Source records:
▼

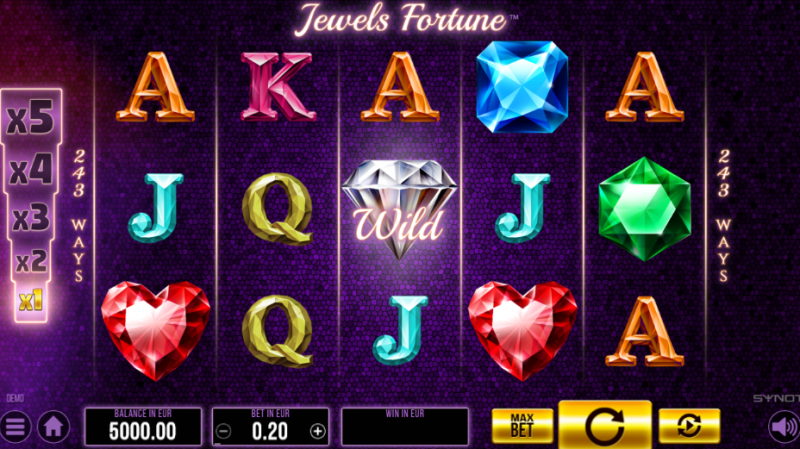Select the x3 multiplier step
The height and width of the screenshot is (449, 800).
pyautogui.click(x=31, y=217)
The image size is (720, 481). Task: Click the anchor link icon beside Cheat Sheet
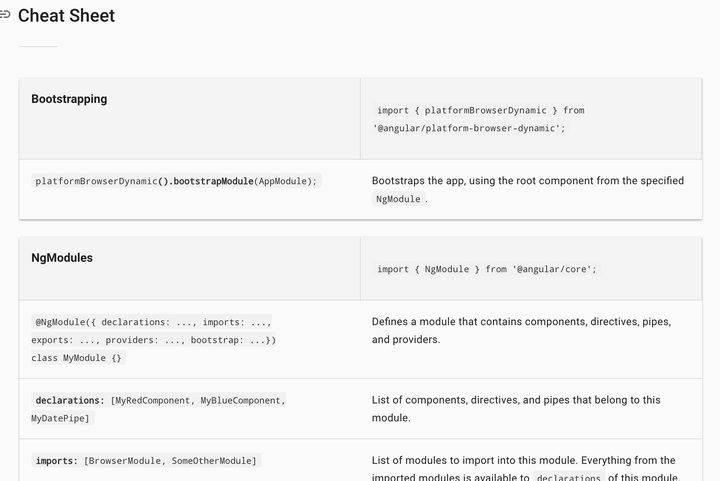click(x=5, y=15)
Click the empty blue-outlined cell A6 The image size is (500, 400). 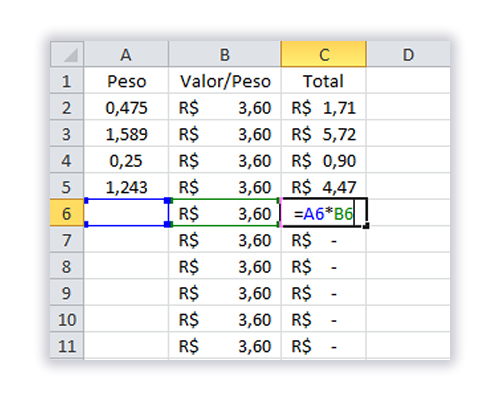(x=127, y=213)
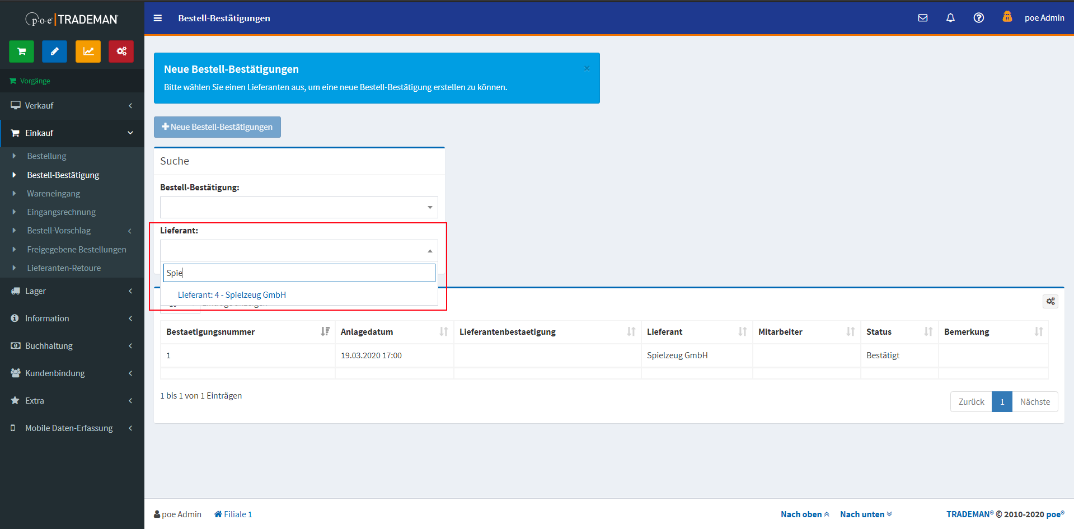
Task: Click the green shopping cart shortcut button
Action: coord(21,51)
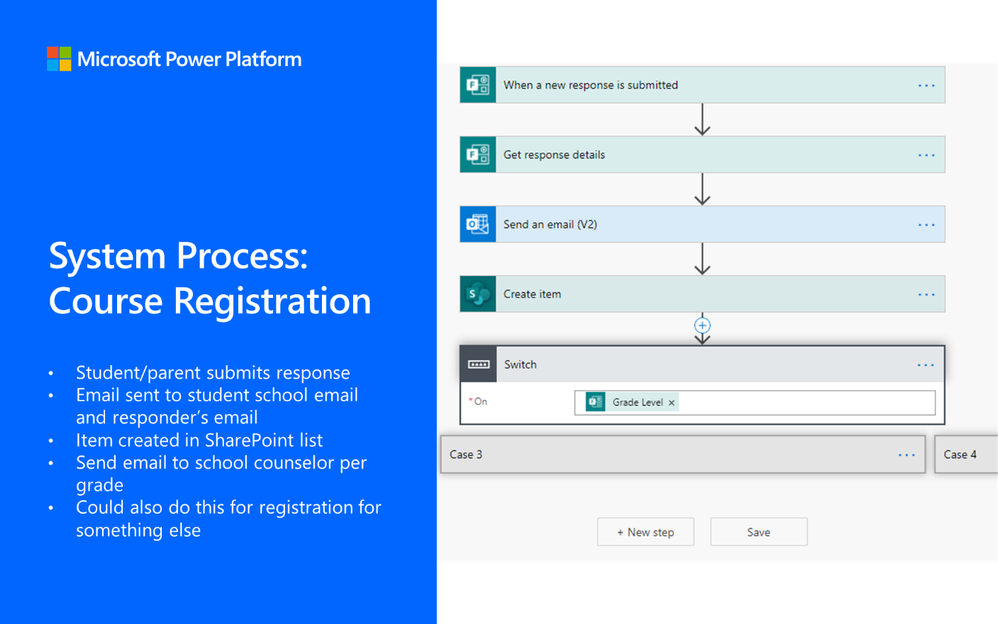Click the Outlook icon on Send an email step

click(478, 225)
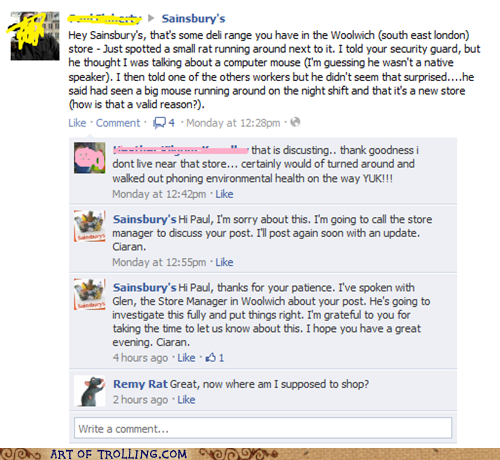This screenshot has height=460, width=500.
Task: Like Remy Rat's comment
Action: click(x=186, y=399)
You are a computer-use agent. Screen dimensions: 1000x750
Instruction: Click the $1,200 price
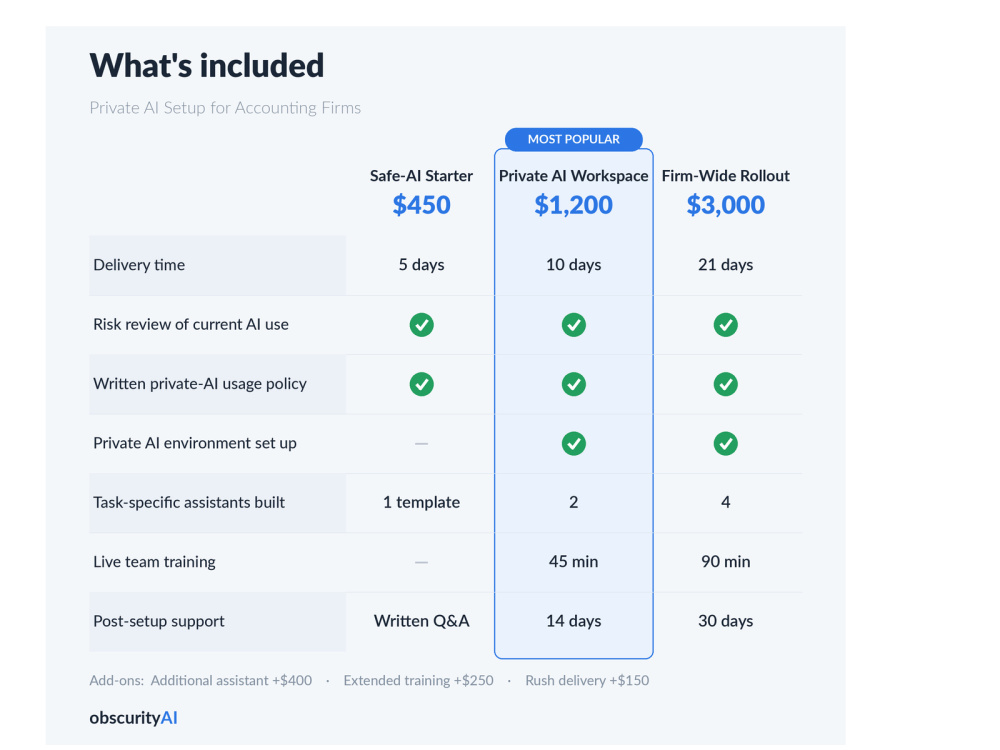tap(573, 205)
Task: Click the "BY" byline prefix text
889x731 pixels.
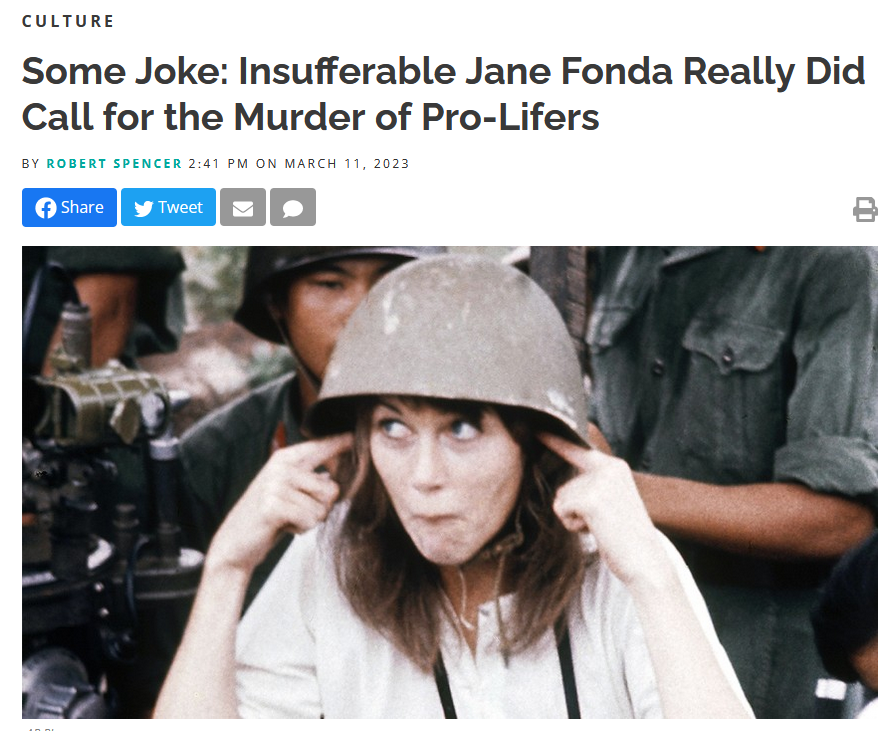Action: (x=31, y=164)
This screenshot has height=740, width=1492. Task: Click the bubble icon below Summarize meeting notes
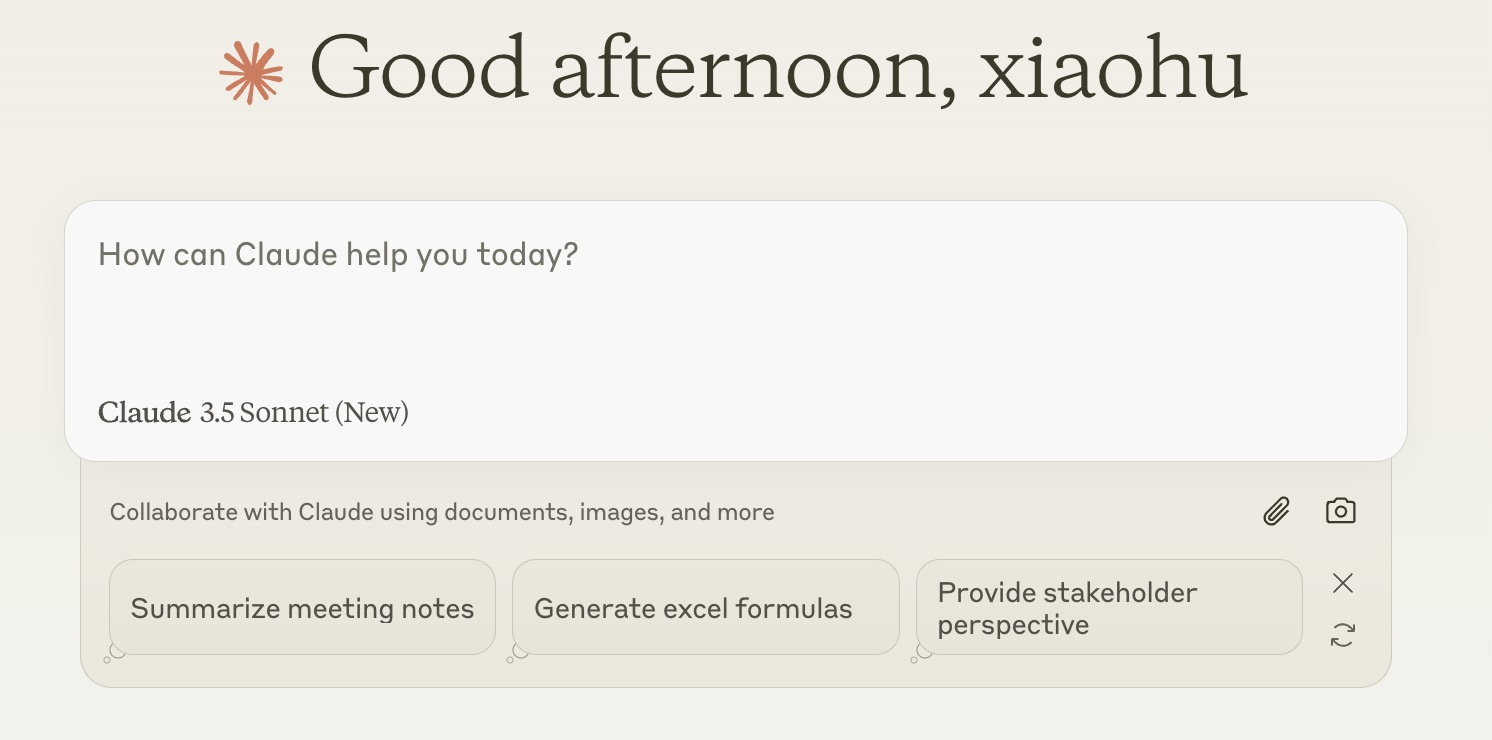(x=114, y=653)
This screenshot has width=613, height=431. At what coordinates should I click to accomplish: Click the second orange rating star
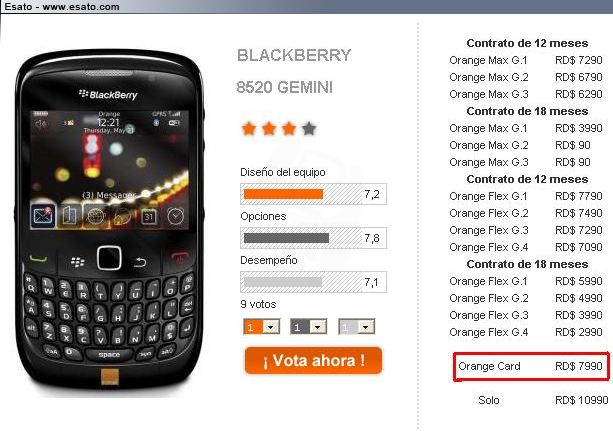click(x=269, y=128)

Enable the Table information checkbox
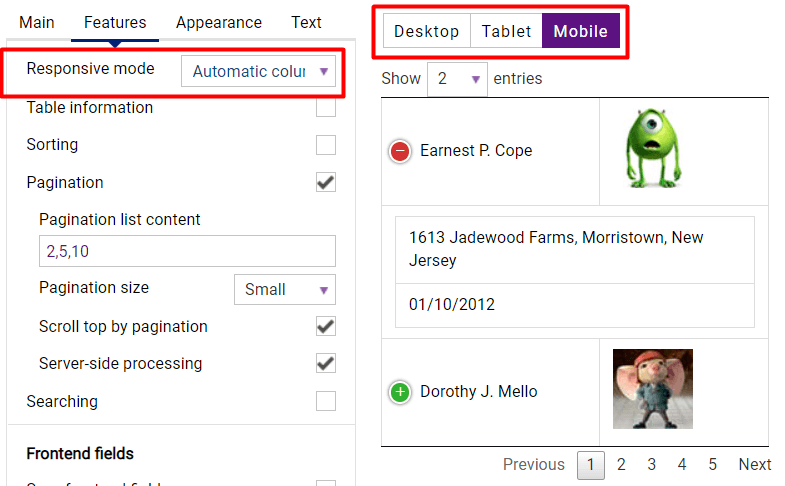(326, 107)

▲

What to work on :: Please copy exactly the lines from the one containing "889x731 pixels." through the end of the records above, leaving out every picture.

Result for this task ::
889x731 pixels.
Action: (x=31, y=164)
This screenshot has height=740, width=1492. Task: Click the bubble icon below Summarize meeting notes
(x=114, y=653)
This screenshot has width=613, height=431. At what coordinates should I click to accomplish: Click the second orange rating star
click(x=269, y=128)

Enable the Table information checkbox
(326, 107)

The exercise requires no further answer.